Die Charaktere wandern immer mal wieder zwischen dem fünfköpfigen Ensemble. Ohne Rücksicht auf Alter oder Geschlecht. In der Hinsicht ist die Inszenierung tatsächlich so „werktreu“, wie es der Regisseur in einer seiner Ansprachen ans Publikum behauptet. Selbst wenn diese Aussage für leichtes Schmunzeln sorgt. Auf der spartanischen Bühne von Katrin Nottrodt ist nämlich alles auf postdramatische Dekonstruktion ausgerichtet. Wobei Stemann für jeden Teil eine eigene Sprache findet. So wird etwa die „Elektra“ von großen Monologen getragen. Inklusive Zweiteilung der Titelheldin auf zwei Schauspielerinnen. Julia Riedler darf hier – so wie zuvor als Kassandra – die zornige junge Frau geben, die sich ihren Frust von der Seele schreit, während Barbara Nüsse mit sensibler Rhetorik die weicheren Seiten zeigt und später ebenso überzeugend in die Rollen der nach Blut dürstenden Erinnyen oder in den Anzug des Pylades schlüpft.
Ähnliche Vielseitigkeit wird auch von Patrycia Ziółkowska, Sebastian Zimmler und Sebastian Rudolph verlangt. Wobei vor allem Letzterer als von der Welt und den Menschen gelangweilter Apoll brilliert und nur widerwillig fürs versprochene Happy End sorgt.
Ein virtuos agierendes Ensemble, bei dem es nur mit dem chorischen Sprechen nicht immer ganz hinhauen will. Denn wenn sich die fünf Stimmen vereinen, wird daraus trotz Mikro-Verstärkung meist schnell ein schlampiges Nuscheln, bei dem der Text leider allzu oft auf der Strecke bleibt. Und auch mit dem Exkurs zu „Menschen bei Aisch(ylos)berger“ verzettelt sich die Regie. Die witzig gemeinte Talkshow-Parodie zieht sich ebenso langatmig wie die im zweiten Teil über Videobotschaften geführten Dialoge. Völlig daneben geht schließlich der Moment, wenn Stemann in die Fußstapfen Ferdinand von Schirachs tritt und das Publikum über die Begnadigung Orests abstimmen lässt. Ein Kniff, der sich als Pausen-Cliffhanger angeboten hätte, mitten im Stück aber einfach nur bremst. Was auch dadurch nicht runder wird, dass der Regisseur ein weiteres Mal selbst mit über die Bühne wuselt und die Stimmenverteilung so lange per Augenmaß schätzt, bis sich das im Konzept erwünschte Ergebnis einstellt.

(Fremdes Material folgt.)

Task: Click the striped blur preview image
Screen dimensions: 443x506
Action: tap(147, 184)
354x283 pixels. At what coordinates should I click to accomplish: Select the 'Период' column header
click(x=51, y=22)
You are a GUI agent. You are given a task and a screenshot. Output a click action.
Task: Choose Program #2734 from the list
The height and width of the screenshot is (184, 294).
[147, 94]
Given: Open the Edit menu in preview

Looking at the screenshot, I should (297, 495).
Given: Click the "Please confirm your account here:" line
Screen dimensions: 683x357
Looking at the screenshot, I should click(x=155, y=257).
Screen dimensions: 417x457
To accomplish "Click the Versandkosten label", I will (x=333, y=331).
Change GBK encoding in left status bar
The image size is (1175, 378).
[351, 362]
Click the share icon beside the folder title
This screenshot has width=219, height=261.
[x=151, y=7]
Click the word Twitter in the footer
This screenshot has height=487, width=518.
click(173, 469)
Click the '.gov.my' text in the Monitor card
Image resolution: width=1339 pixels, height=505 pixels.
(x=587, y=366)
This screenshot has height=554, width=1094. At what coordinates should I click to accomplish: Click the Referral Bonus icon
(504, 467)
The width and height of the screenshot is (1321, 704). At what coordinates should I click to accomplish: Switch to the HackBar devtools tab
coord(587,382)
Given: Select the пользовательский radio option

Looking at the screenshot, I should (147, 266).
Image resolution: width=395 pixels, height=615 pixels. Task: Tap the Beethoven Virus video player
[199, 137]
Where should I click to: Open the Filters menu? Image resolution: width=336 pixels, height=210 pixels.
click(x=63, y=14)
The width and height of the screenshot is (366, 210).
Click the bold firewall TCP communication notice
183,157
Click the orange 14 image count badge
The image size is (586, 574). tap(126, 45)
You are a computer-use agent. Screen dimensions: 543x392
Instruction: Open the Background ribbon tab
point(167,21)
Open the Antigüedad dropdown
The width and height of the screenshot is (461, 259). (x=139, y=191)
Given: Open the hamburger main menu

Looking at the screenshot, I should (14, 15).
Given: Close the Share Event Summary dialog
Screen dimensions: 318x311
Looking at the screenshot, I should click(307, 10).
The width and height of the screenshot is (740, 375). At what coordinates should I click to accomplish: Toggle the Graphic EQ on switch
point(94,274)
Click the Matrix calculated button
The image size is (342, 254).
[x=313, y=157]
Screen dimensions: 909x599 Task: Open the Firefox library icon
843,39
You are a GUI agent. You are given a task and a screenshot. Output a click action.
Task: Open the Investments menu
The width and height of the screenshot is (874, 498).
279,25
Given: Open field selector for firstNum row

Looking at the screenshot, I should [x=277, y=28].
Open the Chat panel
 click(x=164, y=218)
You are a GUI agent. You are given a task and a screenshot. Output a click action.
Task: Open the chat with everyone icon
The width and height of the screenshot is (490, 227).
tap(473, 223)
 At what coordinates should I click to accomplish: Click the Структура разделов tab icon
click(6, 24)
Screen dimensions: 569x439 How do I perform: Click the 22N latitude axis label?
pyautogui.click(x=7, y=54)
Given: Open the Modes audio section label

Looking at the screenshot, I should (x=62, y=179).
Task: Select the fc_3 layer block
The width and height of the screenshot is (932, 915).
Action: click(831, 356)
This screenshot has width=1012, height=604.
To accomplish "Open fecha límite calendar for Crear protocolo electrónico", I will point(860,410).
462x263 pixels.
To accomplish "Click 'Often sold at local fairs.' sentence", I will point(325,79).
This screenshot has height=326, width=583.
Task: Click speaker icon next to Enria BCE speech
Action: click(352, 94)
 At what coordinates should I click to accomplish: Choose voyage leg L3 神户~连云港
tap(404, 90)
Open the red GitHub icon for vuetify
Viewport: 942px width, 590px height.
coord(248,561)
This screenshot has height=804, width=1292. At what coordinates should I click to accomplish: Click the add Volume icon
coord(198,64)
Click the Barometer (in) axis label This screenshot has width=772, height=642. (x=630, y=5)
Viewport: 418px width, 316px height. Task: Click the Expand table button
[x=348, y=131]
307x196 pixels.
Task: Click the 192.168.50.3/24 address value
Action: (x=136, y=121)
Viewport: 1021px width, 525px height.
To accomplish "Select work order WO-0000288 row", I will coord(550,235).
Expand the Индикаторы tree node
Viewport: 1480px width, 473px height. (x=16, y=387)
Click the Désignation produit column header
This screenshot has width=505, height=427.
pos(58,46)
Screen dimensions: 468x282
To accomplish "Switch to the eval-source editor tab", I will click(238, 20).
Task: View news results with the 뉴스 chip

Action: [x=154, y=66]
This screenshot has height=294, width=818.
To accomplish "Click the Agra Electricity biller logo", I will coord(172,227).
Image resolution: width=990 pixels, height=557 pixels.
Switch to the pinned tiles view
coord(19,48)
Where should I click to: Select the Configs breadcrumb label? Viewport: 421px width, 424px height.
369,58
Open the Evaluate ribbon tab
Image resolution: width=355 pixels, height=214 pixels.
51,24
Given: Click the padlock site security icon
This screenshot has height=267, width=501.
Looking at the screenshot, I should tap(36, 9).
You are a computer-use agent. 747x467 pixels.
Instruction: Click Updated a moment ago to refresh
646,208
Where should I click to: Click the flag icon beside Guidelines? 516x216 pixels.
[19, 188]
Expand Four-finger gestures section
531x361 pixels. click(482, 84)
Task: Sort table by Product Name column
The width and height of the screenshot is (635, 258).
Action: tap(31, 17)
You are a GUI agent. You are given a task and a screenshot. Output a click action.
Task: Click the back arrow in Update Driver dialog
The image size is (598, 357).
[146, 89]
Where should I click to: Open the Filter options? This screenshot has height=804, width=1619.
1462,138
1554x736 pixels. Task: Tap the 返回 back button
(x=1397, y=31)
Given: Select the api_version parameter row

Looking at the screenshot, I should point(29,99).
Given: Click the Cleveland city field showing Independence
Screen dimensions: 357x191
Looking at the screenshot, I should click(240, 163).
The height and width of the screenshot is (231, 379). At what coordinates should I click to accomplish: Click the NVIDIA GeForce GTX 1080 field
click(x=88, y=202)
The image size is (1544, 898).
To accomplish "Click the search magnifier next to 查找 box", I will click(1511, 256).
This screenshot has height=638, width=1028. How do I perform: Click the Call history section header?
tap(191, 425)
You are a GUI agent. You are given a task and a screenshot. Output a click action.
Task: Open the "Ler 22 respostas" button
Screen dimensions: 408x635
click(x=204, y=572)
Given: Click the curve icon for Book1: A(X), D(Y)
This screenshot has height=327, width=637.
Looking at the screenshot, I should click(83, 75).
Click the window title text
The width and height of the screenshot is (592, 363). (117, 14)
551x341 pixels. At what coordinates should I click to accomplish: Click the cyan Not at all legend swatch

Da entbehrt es nicht einer gewissen Ironie, wenn Menelaos im Satyrspiel mit roter Baseball-Mütze an den Großmeister der alternativen Fakten erinnert und Bilder des Sturms auf das amerikanische Kapitol heraufbeschworen werden. Ein Lob geht dafür vor allem an Claudia Lehmann und Konrad Hempel, die am Bühnenrand in Echtzeit ihre multimedialen Spielereien beisteuern.
Handwerklich ist das alles zweifellos gut gemacht. Mit Selbstbeichten im Vlog-Format, Video-Chats mit Animé-Filtern und atmosphärischen Live-Bildern. Gleichzeitig wird man aber das Gefühl nicht los, dass Stemann und Co. von allem etwas haben wollten: Politik, Klima, Krieg, Familiendrama, KI, Medienkritik und so weiter. Worüber sich der Fokus im Laufe der vierstündigen Aufführung zunehmend verliert und das bewusst antiklimaktische Ende etwas zu sehr verpufft.